- **Fragmento seleccionado**:
Juan Pablo II y Juan XXIII son declarados santos

NICOLE WINFIELD y JORGE PIÑA,

Associated Press

CIUDAD DEL VATICANO (AP) — Dos papas del siglo XX que cambiaron el curso de la iglesia católica, Juan Pablo II y Juan XXIII, fueron canonizados el domingo por el papa Francisco en una ceremonia que fue un ejercicio de equilibrio para reunir las alas conservadora y progresista de la iglesia.

En un aparente mensaje de unidad, Francisco invitó al papa emérito Benedicto XVI a sumársele en el altar en la Plaza de San Pedro, la primera vez que un papa en funciones y uno retirado celebran misa juntos en público en los 2.000 años de historia de la iglesia.

Aproximadamente 800.000 personas –muchas de ellas de Polonia, la tierra natal de Juan Pablo II– llenaron la Plaza de Pedro, las calles colindantes y los puentes sobre el río Tíber, una enorme concurrencia, pero apenas la mitad de la muchedumbre que acudió en el 2011 a la beatificación de Juan Pablo II.

Juan XXIII fue papa desde 1958 hasta 1963 y es un héroe para los católicos liberales por haber convocado al Concilio Vaticano II. Esas reuniones llevaron a la iglesia la a modernidad, permitiendo la celebración de misa en los idiomas locales en lugar del latín y alentó un mayor diálogo con personas de todas las fes, particularmente los judíos.

Durante su papado de un cuarto de siglo, cargado de viajes, Juan Pablo II ayudó a la caída del comunismo y dio vigor a una nueva generación de católicos, al tiempo que su defensa de los valores tradicionales de la iglesia sobre el aborto, el matrimonio y otros temas candentes animó a los conservadores luego de la turbulenta década de 1960.

Benedicto XVI fue uno de los colaboradores más cercanos de Juan Pablo II y posteriormente tuvo un papado de ocho años profundamente centrado en las tradiciones. Su sucesor, Francisco, parece mucho más inspirado por el estilo simple, pastoral, del “buen papa” Juan XXIII.

- **Consigna**:
Prosigue la noticia sobre la canonización de Juan Pablo II y Juan XXIII a partir del párrafo final del fragmento seleccionado.

- **Datos proporcionados**:
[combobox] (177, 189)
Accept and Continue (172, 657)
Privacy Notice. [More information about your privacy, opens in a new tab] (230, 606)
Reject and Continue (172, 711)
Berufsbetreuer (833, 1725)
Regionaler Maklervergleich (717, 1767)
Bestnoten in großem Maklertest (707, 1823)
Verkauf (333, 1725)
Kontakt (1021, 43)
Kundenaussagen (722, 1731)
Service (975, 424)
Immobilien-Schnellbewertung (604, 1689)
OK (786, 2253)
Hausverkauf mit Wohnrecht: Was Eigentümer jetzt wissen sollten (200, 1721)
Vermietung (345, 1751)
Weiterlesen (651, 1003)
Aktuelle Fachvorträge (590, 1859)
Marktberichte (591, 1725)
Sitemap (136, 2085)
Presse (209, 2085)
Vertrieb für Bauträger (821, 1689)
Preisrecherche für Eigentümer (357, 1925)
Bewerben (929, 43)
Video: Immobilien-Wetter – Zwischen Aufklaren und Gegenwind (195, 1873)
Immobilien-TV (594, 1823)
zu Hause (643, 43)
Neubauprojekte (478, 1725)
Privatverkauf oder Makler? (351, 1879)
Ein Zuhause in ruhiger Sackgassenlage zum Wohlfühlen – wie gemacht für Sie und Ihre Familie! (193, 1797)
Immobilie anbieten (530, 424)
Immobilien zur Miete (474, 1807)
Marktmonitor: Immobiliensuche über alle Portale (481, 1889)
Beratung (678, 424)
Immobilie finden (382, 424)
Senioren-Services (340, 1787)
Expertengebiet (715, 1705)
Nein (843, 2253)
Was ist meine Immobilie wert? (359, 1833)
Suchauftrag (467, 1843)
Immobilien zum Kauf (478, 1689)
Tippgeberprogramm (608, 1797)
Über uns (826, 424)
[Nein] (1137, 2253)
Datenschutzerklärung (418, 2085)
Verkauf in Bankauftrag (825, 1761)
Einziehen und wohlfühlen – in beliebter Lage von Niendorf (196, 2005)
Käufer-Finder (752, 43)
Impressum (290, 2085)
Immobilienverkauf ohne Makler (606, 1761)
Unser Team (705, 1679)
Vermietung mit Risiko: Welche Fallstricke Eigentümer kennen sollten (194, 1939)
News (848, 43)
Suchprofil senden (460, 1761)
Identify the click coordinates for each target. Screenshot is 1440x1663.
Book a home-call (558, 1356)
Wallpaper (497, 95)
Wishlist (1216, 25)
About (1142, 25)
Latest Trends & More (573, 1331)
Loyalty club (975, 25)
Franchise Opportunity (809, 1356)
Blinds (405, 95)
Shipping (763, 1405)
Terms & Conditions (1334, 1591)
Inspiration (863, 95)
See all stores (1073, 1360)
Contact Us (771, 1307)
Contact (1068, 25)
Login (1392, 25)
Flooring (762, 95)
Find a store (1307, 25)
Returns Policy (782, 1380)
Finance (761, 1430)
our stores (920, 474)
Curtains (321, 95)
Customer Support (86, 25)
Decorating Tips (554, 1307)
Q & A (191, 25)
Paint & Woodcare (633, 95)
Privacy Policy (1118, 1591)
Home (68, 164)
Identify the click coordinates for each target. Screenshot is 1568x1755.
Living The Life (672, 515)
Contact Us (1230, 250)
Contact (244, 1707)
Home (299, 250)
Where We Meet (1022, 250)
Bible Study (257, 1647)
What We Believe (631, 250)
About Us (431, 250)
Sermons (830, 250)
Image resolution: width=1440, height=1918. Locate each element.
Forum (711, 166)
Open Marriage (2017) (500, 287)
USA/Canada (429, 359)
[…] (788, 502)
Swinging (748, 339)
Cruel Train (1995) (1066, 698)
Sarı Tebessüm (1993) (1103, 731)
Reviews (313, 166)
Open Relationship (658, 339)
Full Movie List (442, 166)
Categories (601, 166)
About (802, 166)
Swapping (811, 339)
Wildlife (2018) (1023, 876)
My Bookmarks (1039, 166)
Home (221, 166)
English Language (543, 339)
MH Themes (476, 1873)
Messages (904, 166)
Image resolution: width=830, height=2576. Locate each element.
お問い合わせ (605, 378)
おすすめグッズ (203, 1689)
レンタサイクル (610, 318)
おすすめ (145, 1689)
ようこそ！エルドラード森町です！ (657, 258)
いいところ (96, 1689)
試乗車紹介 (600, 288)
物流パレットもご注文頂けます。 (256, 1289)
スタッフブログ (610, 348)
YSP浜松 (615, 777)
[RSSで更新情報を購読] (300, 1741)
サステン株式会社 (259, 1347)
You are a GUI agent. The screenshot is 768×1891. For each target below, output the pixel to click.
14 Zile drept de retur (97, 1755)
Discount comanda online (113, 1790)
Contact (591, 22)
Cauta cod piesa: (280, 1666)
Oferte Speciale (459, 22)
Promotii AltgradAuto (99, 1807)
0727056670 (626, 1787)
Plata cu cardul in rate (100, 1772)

- **Respuesta esperada**:
Francisco estableció claramente el punto en su homilía al elogiar a ambos hombres por su trabajo asociado al Concilio Vaticano II, las reuniones innovadoras que modernizaron a la institución de 2.000 años de antigüedad. Juan XXIII convocó al Concilio mientras Juan Pablo II se encargó de asegurar la interpretación y puesta en marcha de su vertiente más conservadora.

“Juan XXIII y Juan Pablo II cooperaron con el espíritu santo al renovar y actualizar a la Iglesia, y mantenerla cercana con sus figuras prístinas, esa figuras que los imágenes nos han dado a través de los siglos”, dijo Francisco.

Elogió a Juan XXIII diciendo que permitió que Dios lo llevara a convocar el Concilio. Celebró el énfasis en la familia que tuvo el reinado de Juan Pablo II, un asunto en el que Francisco también se ha interesado.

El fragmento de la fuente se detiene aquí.